• Como uma consulta médica presencial de 7 minutos fez nascer a healthtech OnDoctor

    De olho em quem não tem plano privado e nos brasileiros com pouco acesso a médicos especializados, a plataforma de telemedicina criada por Alexandre Gattaz pretende democratizar o acesso à saúde no país
    Jose Renato Junior | 24 nov 2020

    Semanas – ou até meses – para agendar uma consulta. Tempo de deslocamento. Necessidade de desmarcar compromissos, remarcar reuniões. Transporte (seja público ou privado) e trânsito. Espera no consultório. Quantos dias, semanas ou até mesmo meses fazem parte do planejamento de uma simples consulta médica? 

    Alexandre Gattaz começou a prestar atenção de fato a quanto isso não fazia muito sentido em agosto de 2019. Morando, à época, na Holanda, tirou férias para voltar ao Brasil e aproveitou a viagem à terra natal para tratar uma doença crônica.
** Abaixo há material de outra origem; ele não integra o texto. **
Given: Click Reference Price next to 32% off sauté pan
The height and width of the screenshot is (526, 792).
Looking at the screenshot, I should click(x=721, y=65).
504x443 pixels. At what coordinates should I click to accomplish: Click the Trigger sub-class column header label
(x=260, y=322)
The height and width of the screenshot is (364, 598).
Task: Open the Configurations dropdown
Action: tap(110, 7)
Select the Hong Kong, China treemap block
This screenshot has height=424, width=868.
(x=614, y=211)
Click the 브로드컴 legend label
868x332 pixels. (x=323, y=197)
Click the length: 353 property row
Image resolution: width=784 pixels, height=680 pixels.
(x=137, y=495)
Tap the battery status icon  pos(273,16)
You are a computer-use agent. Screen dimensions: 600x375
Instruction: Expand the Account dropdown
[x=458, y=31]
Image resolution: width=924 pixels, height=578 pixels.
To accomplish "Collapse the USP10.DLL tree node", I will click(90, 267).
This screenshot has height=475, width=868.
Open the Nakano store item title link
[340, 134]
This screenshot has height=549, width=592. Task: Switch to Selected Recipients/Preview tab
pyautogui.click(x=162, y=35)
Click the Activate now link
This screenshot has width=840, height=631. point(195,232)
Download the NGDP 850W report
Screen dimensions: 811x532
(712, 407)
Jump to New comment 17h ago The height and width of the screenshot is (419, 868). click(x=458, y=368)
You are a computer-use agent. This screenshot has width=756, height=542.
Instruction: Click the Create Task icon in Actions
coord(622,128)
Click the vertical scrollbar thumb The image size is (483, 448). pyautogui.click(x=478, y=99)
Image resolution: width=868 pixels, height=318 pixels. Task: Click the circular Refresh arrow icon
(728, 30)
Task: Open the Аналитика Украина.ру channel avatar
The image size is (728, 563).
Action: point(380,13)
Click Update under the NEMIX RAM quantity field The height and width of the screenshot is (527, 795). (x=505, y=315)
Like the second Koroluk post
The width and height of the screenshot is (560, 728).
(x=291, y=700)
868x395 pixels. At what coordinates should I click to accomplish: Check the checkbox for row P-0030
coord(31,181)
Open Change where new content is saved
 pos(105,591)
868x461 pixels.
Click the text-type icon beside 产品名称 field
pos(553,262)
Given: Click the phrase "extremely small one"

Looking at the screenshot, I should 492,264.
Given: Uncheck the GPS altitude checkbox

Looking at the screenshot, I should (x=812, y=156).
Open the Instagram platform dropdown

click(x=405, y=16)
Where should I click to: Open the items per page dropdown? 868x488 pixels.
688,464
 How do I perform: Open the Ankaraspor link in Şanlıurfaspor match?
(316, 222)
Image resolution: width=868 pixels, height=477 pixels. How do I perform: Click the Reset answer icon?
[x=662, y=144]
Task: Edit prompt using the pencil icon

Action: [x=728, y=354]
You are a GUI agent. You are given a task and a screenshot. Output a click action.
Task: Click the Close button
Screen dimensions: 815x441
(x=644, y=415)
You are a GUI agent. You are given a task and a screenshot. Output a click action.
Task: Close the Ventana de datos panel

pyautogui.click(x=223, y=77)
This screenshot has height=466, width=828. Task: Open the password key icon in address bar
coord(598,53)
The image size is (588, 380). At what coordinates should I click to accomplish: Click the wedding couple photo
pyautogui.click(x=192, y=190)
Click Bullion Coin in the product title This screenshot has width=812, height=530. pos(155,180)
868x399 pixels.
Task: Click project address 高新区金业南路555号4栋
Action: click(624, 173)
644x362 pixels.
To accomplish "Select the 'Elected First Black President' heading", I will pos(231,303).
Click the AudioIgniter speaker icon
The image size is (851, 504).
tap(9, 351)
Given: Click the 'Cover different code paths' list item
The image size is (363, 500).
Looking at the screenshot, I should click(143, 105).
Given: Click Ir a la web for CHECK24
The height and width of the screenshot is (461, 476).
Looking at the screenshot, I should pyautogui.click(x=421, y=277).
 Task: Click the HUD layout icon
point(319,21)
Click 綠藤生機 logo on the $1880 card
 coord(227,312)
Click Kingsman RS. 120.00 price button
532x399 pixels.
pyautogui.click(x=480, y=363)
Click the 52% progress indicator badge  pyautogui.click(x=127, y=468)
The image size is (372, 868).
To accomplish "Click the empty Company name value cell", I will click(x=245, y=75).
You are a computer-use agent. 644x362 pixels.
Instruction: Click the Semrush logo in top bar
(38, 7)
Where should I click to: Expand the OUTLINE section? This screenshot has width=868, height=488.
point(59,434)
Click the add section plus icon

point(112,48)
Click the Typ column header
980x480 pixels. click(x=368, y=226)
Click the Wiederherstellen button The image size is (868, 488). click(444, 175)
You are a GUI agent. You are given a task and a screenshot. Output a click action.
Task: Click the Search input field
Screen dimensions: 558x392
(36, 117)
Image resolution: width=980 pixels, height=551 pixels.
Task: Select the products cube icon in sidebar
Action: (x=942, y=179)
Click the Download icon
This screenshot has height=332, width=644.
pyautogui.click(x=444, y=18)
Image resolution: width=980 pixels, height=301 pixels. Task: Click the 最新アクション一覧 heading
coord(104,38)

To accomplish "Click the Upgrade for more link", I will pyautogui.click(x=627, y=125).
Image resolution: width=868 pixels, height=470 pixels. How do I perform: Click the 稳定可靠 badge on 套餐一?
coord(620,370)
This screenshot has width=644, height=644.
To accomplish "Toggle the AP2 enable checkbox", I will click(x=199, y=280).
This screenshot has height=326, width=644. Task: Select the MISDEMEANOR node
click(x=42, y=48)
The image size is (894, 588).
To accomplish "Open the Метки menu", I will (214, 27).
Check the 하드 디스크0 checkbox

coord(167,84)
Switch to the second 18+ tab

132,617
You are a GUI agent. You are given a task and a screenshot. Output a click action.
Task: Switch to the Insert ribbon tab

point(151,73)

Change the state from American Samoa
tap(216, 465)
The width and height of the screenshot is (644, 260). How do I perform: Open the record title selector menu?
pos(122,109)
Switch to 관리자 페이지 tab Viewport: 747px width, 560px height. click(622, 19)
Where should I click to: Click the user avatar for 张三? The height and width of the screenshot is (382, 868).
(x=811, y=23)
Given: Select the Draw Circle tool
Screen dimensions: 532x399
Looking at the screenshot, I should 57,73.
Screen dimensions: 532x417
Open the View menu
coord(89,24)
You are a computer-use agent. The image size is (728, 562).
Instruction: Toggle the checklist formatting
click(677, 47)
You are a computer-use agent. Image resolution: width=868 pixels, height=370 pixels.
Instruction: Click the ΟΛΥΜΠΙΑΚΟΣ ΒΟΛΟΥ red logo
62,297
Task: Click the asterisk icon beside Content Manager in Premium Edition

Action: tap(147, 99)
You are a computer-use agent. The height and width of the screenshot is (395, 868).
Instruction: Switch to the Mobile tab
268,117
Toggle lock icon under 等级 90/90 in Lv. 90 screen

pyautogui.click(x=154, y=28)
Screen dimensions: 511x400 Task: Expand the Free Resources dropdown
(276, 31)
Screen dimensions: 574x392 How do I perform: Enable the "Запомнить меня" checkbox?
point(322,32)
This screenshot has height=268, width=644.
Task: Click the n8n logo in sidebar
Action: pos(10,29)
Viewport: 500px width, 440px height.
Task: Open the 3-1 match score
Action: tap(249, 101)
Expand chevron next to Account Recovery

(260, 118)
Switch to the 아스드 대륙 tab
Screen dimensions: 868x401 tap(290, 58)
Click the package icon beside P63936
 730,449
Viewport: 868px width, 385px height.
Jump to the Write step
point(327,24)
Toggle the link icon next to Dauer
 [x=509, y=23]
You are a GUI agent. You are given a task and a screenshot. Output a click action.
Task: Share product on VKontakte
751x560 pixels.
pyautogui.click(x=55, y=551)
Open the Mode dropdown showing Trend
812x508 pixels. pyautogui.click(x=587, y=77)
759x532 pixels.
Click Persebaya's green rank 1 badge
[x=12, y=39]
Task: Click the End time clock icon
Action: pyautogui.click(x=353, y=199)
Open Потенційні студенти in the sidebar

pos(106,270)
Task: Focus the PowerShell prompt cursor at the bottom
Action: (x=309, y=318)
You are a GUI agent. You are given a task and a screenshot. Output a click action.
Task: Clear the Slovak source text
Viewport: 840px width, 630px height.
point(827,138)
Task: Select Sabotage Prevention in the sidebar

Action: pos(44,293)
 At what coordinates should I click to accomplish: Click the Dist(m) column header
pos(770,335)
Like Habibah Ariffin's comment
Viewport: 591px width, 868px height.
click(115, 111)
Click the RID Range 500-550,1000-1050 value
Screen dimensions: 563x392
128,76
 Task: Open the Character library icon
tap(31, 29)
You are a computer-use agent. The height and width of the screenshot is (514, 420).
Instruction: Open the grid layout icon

Marcou, então, uma visita a um médico. 

    A espera para ser atendido, uma vez no local, passou das duas horas – mas o papo com o especialista durou cerca de sete minutos. Pedidos simples de exames, continuidade dos medicamentos e R$ 300 pela visita.

    “Com a experiência de ter sido atendido remotamente na Holanda, procurei um amigo de longa data que é médico para discutir sobre o assunto”, conta. 

    O amigo, Pedro Pássaro, que já estava bastante envolvido nas discussões sobre os avanços da telemedicina no Brasil, se interessou pela possibilidade de fazer a diferença neste mercado que parecia promissor.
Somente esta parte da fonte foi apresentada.